Naomi Wolf – Guantanamo Bay: The Inside Story
Has President Obama begun to honor his promise to close Guantanamo detention camp and undo secretive detention and interrogation policies within the year? Author and political consultant Naomi had to find out for herself. She is back from Cuba and wrote a highly descriptive narrative-style article of the trip titled “Guantanamo Bay: The Inside Story.” Naomi takes the reader into a surreal world where detainee handlers and lawyers flatly contradict each other and prisoners are viewed from a safari-tour distance.
- In order to close down an open society, you need secret prisons where torture takes place to create a police state.
- I’ve admired the work at CCR, and I thought since we have a new president I should go down to Guantanamo and see for myself if anything has changed.
- Getting off the plane in Cuba: It was like the Soviet Union in 1948, I was immediately separated from Pardiss Kebriaei (CCR Attorney)

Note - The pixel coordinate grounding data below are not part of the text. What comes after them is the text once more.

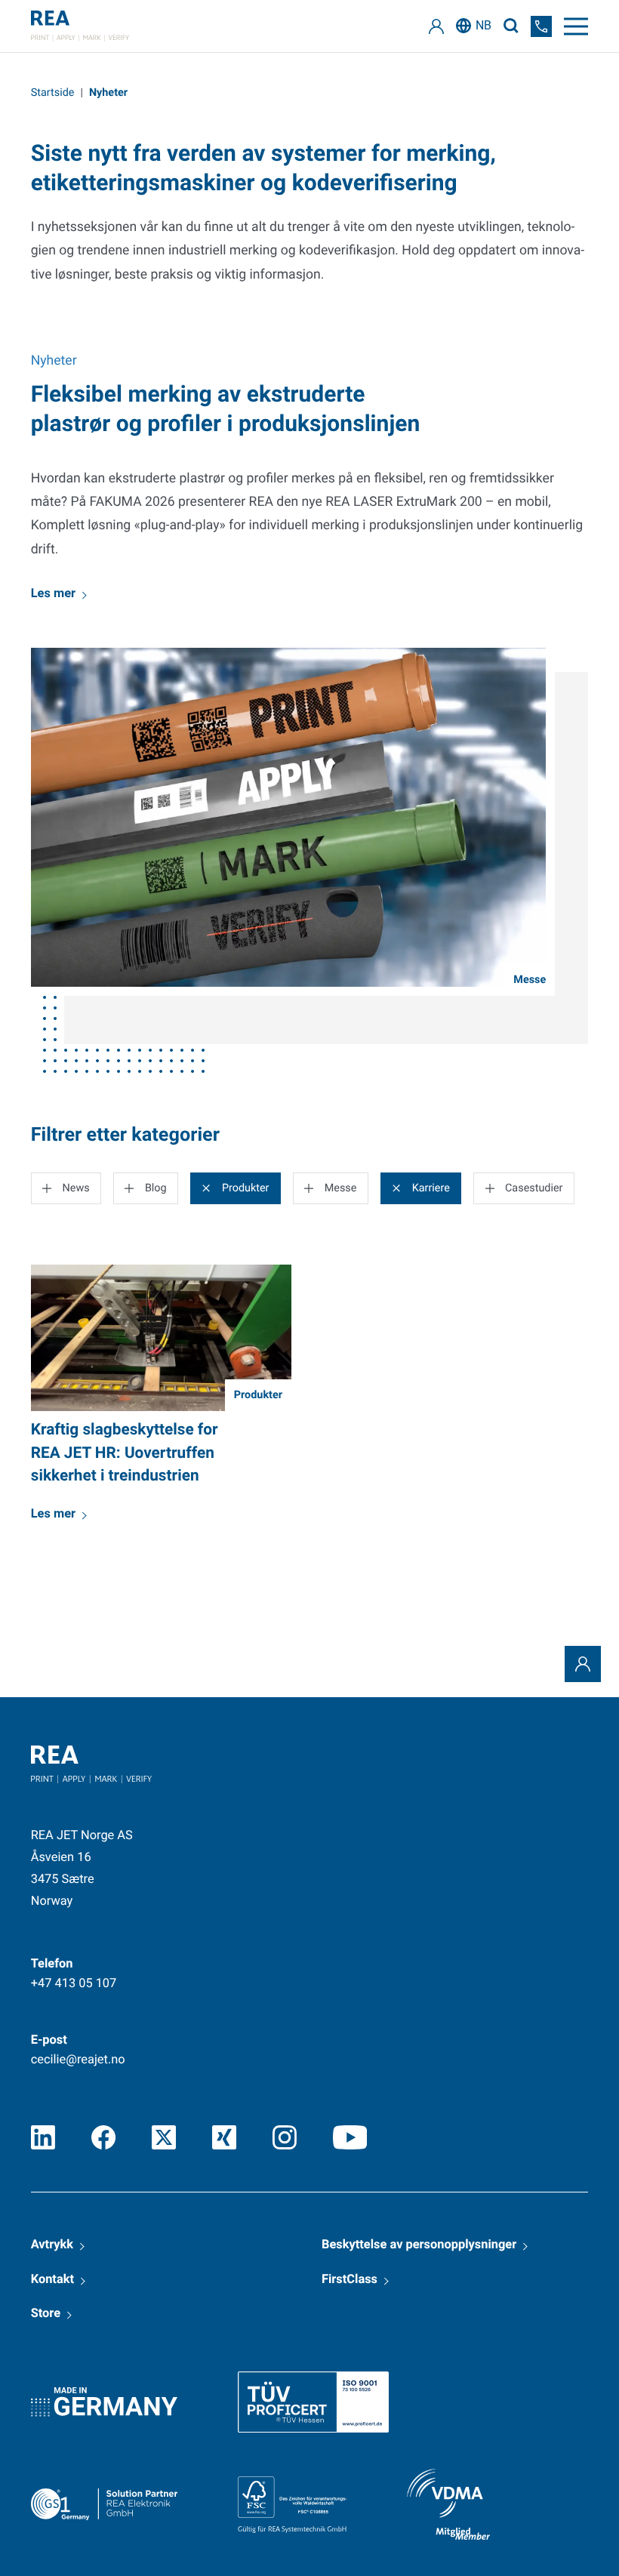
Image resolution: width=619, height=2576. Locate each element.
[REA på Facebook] (103, 2137)
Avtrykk (52, 2245)
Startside (53, 92)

- Journalists are shadowed, literally every they’re there. Not only do they keep lawyers from doing their jobs, they keep journalists from doing their jobs.
- They literally treat detainees like animals in a cage. Any action that would humanize the detainees is categorically forbidden. They showed us Camp X-Ray first – the dog-kennel-like cages.
- Running around these cages are rats the size of bulldogs.
- I went into another room and there was a huge pile of chairs. I looked closely at the legs and arms of chairs, there were duct tape marks as if someone were taped to the chair for interrogation.
- It was clear that the Obama Team wanted to communicate there was a kinder, gentler Guantanamo.
- Mohammad Al Anashi – alleged suicide. Banality of Evil
- Their bodies are crimes scenes but they can’t talk about what happened to them because it’s classified.
Guest – Naomi Wolf, author of seven books, including the groundbreaking book The End of America: A Letter of Warning To A Young Patriot, which was also turned into a feature documentary. In the book, Naomi addresses ten steps that societies, dictators, and sometimes democracies use to close an open society to move it toward fascism. Her new book is titled Give Me Liberty: A Handbook for American Revolutionaries, which is a call to action for every person, activist or not. When you ask that question “What Can I Do?” The answers are outlined in Give Me Liberty.
Listen to past Law and Disorder shows with Naomi Wolf.
The Obama Administration proposed a new strategy last week for continuing the detention of Mohammed Jawad, an Afghani being held for allegedly wounding two US soldiers with a grenade in 2002. Jawad may have been as young as 12 when he was picked up in 2002. Last month, the Obama administration conceded defeat when US District Judge Ellen Segal Huvelle told Justice Department lawyers that the case for holding Jawad was “riddled with holes.” Now, the Obama administration, under pressure to release Jawad to Afghanistan, is asking to hold Jawad and try the case in a US District Court. A military judge has already ruled that his confession to Afghanistan authorities had been coerced by torture because they threatened to arrest and kill his family.
- Mohammed Jawad, arrested in Afghanistan in 2002 for allegedly throwing a grenade in a crowded market place that injured 2 US service members and their Afghan interpreter.
- Following his arrest, he was beaten and tortured by corrupt Afghan police who also threatened to kill him and his family if didn’t confess to throwing the grenade.
- He was then turned over to Americans who continued to torture and terrify him. They then obtained a different false confession.
- He was taken to Bagram Prison at the peak of torture and abuse in December 2002.
- He was then rendered from his home country and taken to Guantanamo in February 2003.
- Mohammad Jawad suffered psychological stress, was observed to be in a trance state, then psychologists saw this as an opportunity to completely break him.
- He was sleep deprived, moved 110 times during a 2 week period.
- Fall of 2008, a military judge threw out false confessions that Jawad made to Afghan and US officials.
- By the end of 2008, the military commissions case was literally on life support, meanwhile Jawad enters his seventh year of detention.
- Even after a judge dismissed the coerced torture evidence, Obama administration still tried to use this evidence against Jawad.
- The case now under US District Judge Ellen Segal Huvelle; had granted Habeas petition, ordered Jawad to be released.
- New law: Before transferring a detainee from GTMO to another country, the president must provide notice to Congress. The power to decide release of Guantanamo prisoners still in Executive Branch of US Government.
Guest – Jonathan Hafetz, attorney with the ACLU’s National Security Project and one of Jawad’s lawyers. Jonathan Hafetz blasted the Obama administration for its “pathetic attempt to prolong an outrageous case and to manipulate the court system.”